Porträt und Zeichnung stehen nun im Zentrum einer Ausstellung im Dresdner Kupferstichkabinett. Eine höchst seltene Gelegenheit also, die Umsetzung von der Vorzeichnung zum Bild nachzuvollziehen. Denn so genau Jan van Eyck die Farben auch notiert hat, das fertige Bild ist noch leuchtender, voller miniaturartiger Detailfreudigkeit bis in die letzte Falte – und gleichzeitig voll strahlender Menschlichkeit. Dieser Niccolò Albergati ist ein Beispiel für den Zauber, den van Eycks Bilder bis heute ausüben: Denn sie sind bis ins Letzte realistisch und gleichzeitig von überwirklicher Präzision.
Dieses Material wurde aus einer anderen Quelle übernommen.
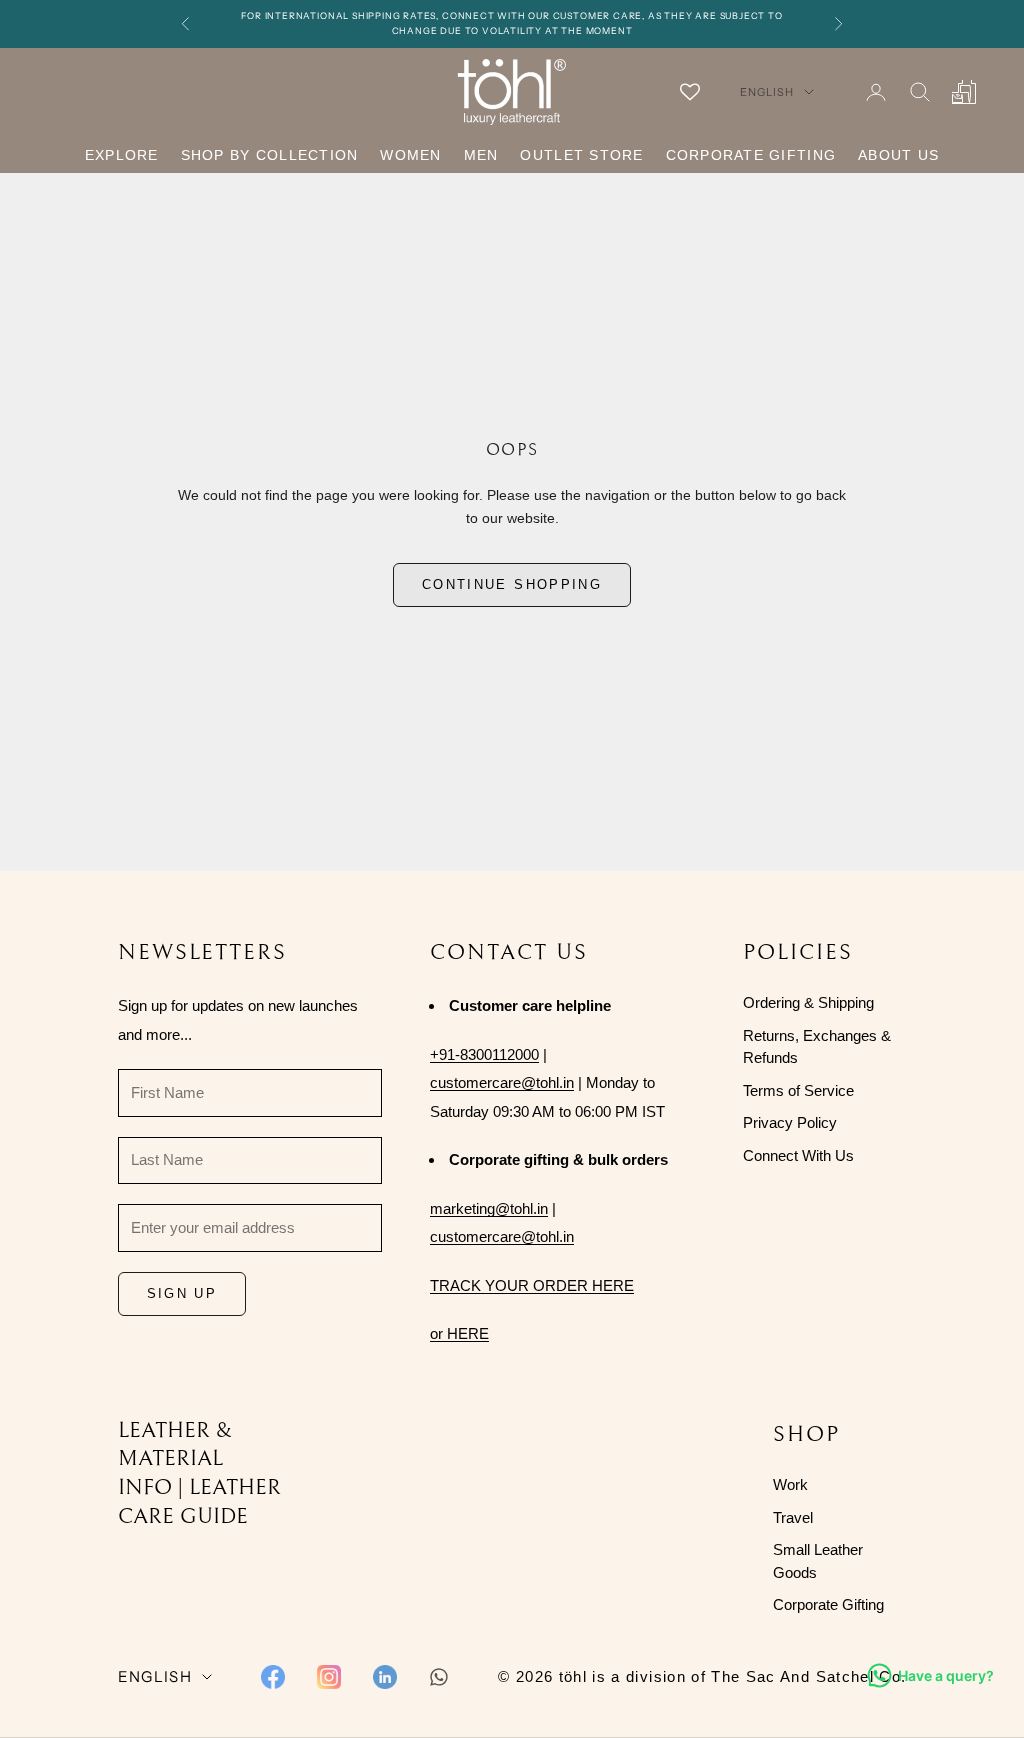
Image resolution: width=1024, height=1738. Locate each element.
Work (790, 1484)
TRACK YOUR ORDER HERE (532, 1285)
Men (481, 155)
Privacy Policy (790, 1122)
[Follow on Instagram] (329, 1677)
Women (410, 155)
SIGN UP (182, 1293)
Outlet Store (581, 155)
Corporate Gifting (751, 155)
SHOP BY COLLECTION (270, 155)
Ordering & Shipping (808, 1002)
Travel (793, 1517)
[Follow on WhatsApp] (439, 1677)
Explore (122, 155)
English (767, 92)
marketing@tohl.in (489, 1208)
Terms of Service (798, 1090)
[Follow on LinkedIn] (385, 1677)
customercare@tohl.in (502, 1082)
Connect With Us (798, 1155)
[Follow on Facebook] (273, 1677)
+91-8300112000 (484, 1054)
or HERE (459, 1333)
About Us (898, 155)
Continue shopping (512, 584)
Die Zuschreibung der Zeichnung an Jan van Eyck war 1841 eine Sensation. Die bis dahin auf altniederländischem Gebiet recht schwachen Dresdner Sammlungen hatten unverhofft ein Highlight dazubekommen. Bislang hatte es in Dresden nur ein einziges Van-Eyck-Werk gegeben, das miniaturhafte Madonnen-Triptychon der Gemäldegalerie. Doch bald schon kamen in der Wissenschaft Zweifel auf. Ist der Dargestellte überhaupt Niccolò Albergati? Man stützt sich bis heute allein auf eine Notiz des Antwerpener Kunsthändlers Peeter Stevens, der 1648 ein „Conterfaysel van Jan van Eyck“ verzeichnet, welches 1438 angefertigt worden sein soll und angeblich den Kardinal von Santa Croce während der Friedensverhandlungen in Arras zeigt.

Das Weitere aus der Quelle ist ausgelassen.